After COVID, in both 2023 and 2024, LPMC resumed its efforts to expand its outreach program, by partnering with churches in Exeter and St. Marys for special concerts, as well as performing at different venues within London such as Westminster Ponds (Byrd in the Woods), the DoubleTree Hilton (for the Women’s Canadian Club), and London Hunt Club. LPMC has also initiated ongoing collaborations with many local musicians and groups at Western (such as the Community Engaged Learning initiative) and Fanshawe College, Pride Choruses London, Brassroots, and the Canadian Celtic Choir, as well as solo musicians from the wider musical community.
London Pro Musica Choir’s vision is to pursue high-quality artistic choral performances with a diverse repertoire that will inspire and entertain current and future audiences. LPMC presents three or four concerts a year, ranging from large classical choral favorites (Handel’s Messiah, Mendelssohn’s Elijah, Orff’s Carmina Burana), to shorter classical standards to modern sacred and secular music of different cultures. The choir is a mixture of amateur and professional musicians, instrumentalists and vocal soloists, as well as professionals in other areas such as law, health and teaching. Conductors of the choir have selected music from Black, Islamic, Hebraic, South Asian, African and Indigenous traditions, and culture-bearers from those communities have generously offered their expertise to assist us with accuracy of language and musical style. The ability to adapt our singing style to these varieties of music remains one of the strengths of the choir.
This artistic adaptability has been honed with our concerts in 2024. In our introspective, reflective Green Cathedral concert, we sang about wind, water, waves and trees from many different perspectives, ranging from Cree First Nations composer Andrew Balfour’s work Omaa Biindig to our own Rod Culham’s Canadian Waters Suite to Eric Whitacre’s Water Night to three poems by Robert Frost interpreted by composer Stephanie Martin. That concert was immediately followed by our Earth Day presentation of Oliver Whitehead’s Mass for All Creatures where we provided opportunities for local environmental organizations to exhibit in the church hall prior to the concert. For the concert we collaborated with members of the Antler River Project as well as the St. James Westminster Choir. We rounded out our season with a sold out performance of Carl Orff’s Carmina Burana for which we hired several local musicians and soloists.

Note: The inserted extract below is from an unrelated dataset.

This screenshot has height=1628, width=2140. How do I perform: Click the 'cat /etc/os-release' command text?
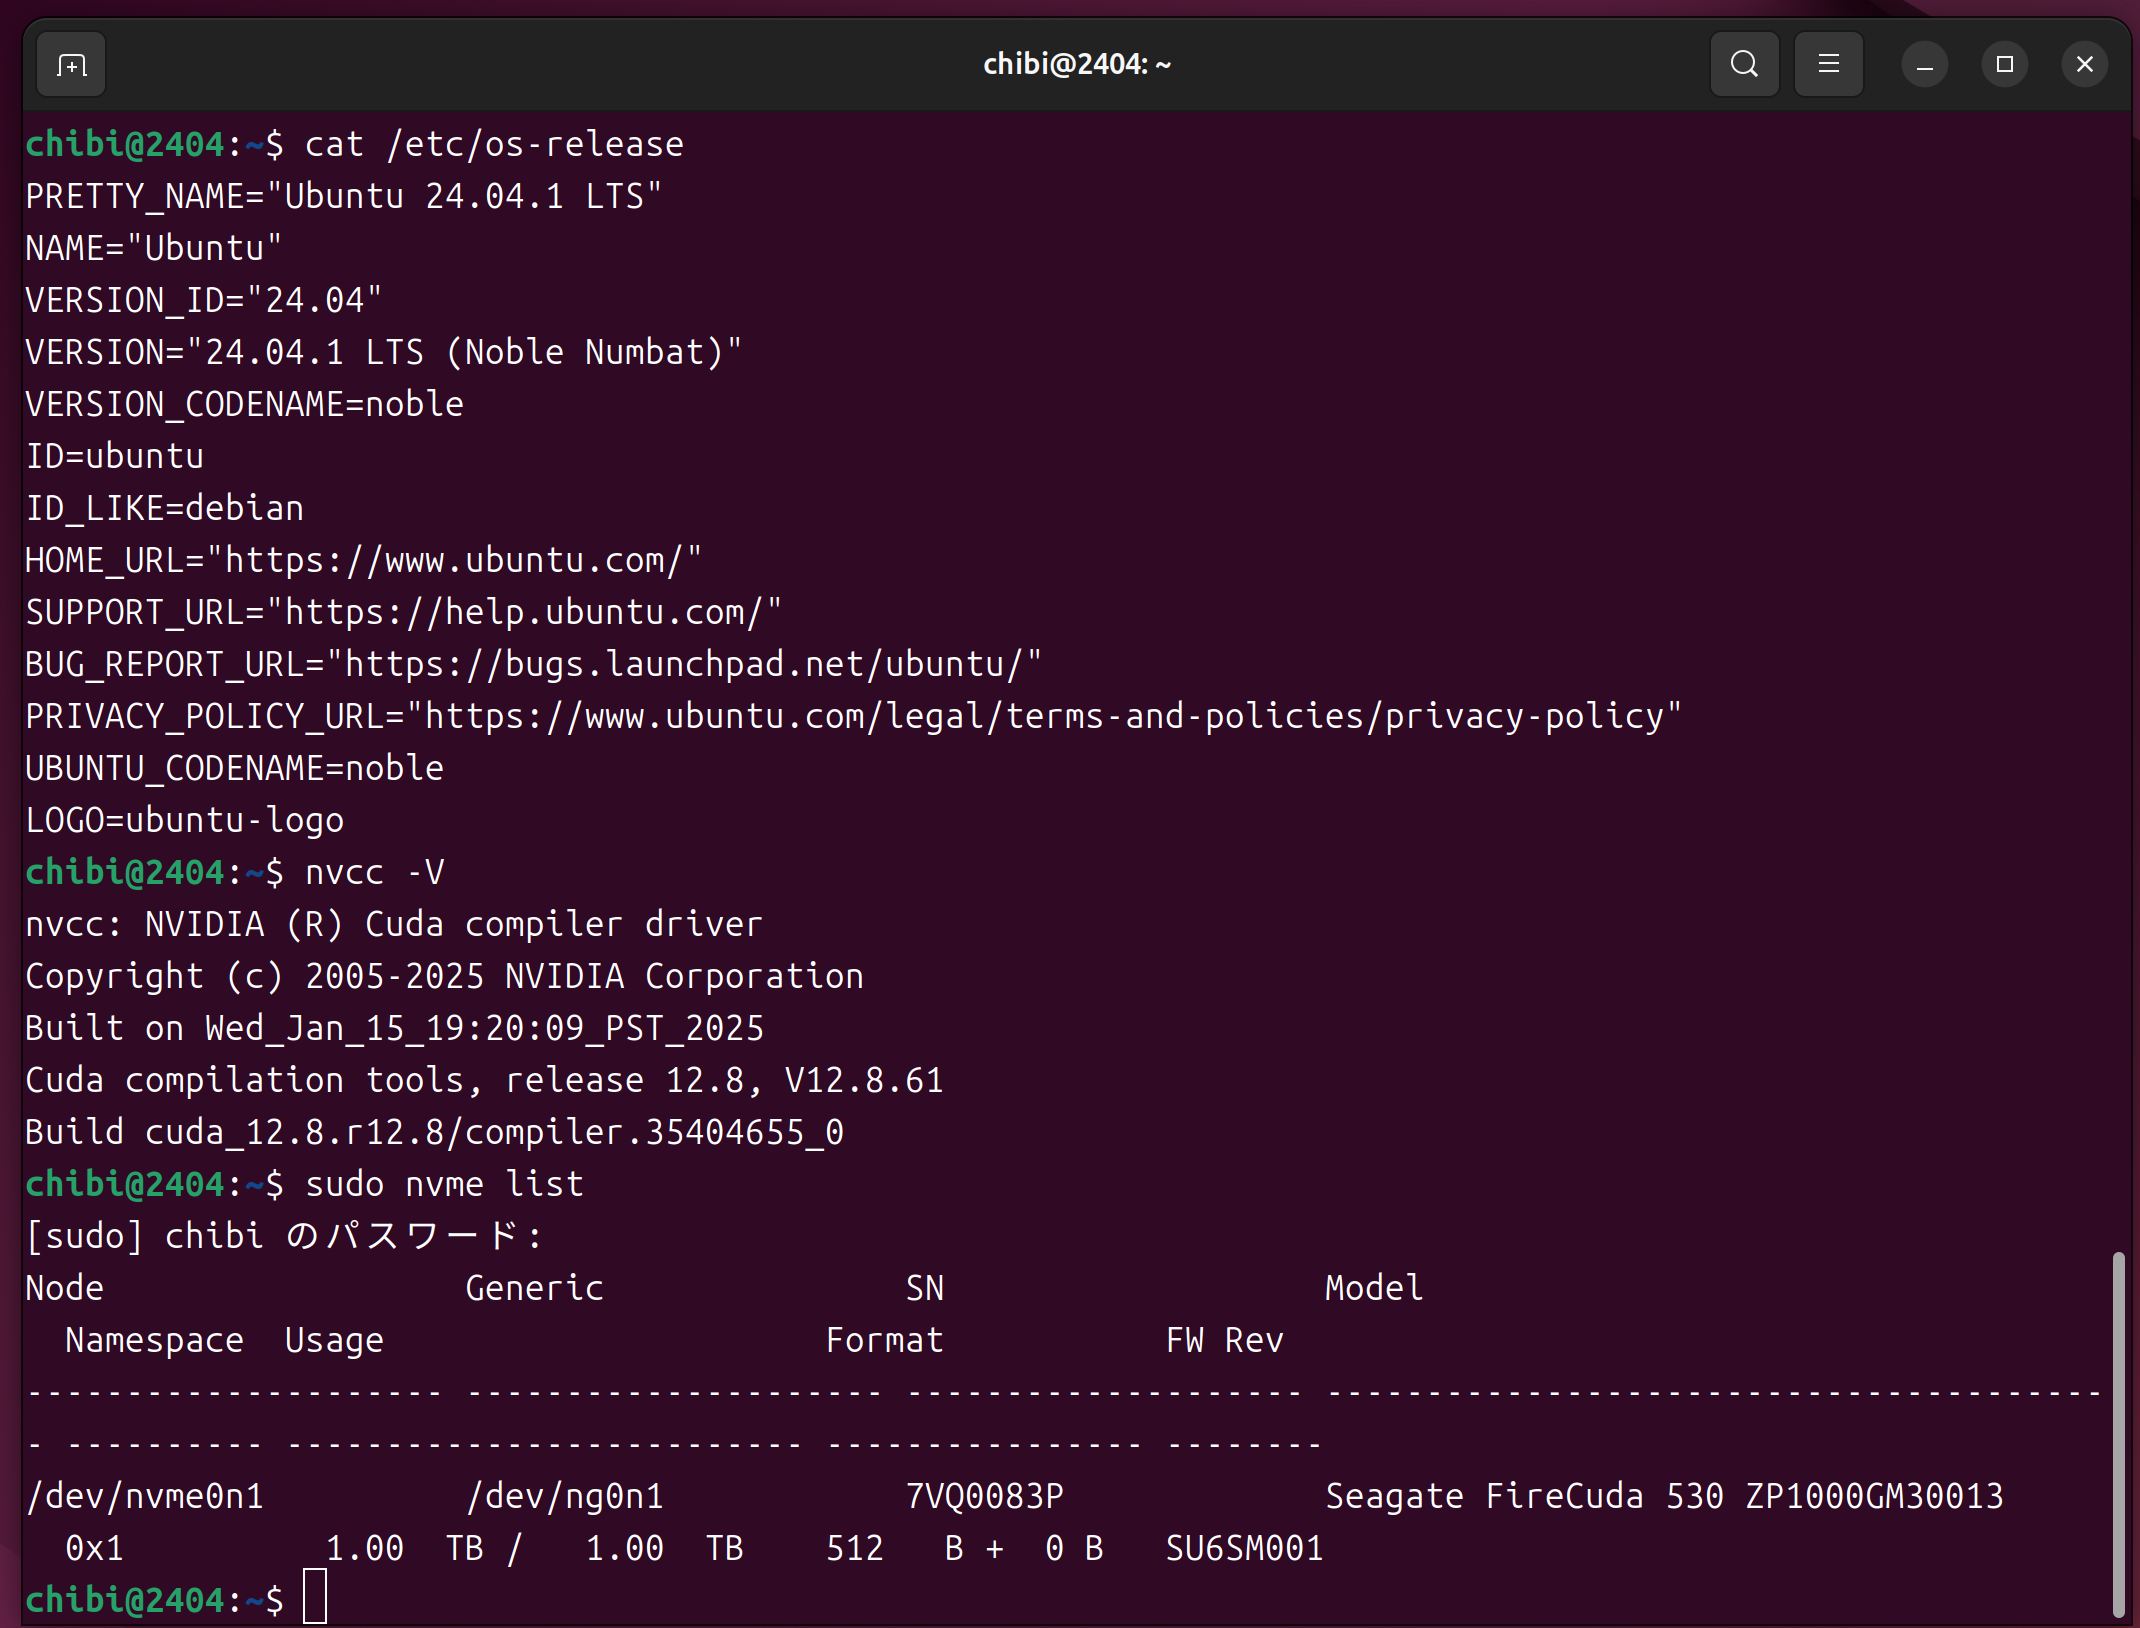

In the fall we began our season with the Byrd in the Woods done al fresco on an October Saturday morning in Westminster Ponds. The choir sang in small groups, a cappella in the open air. Our final two concerts of 2024, Handel’s Messiah and A Village Christmas, again presented very different vocal challenges for the choir from Handel’s beautiful oratorio with its long runs and complex harmonies, to traditional and new Christmas repertoire of Mendelssohn, Britten, Rutter and Wilcox, Lauridsen and local composer Bert Van der Hoek.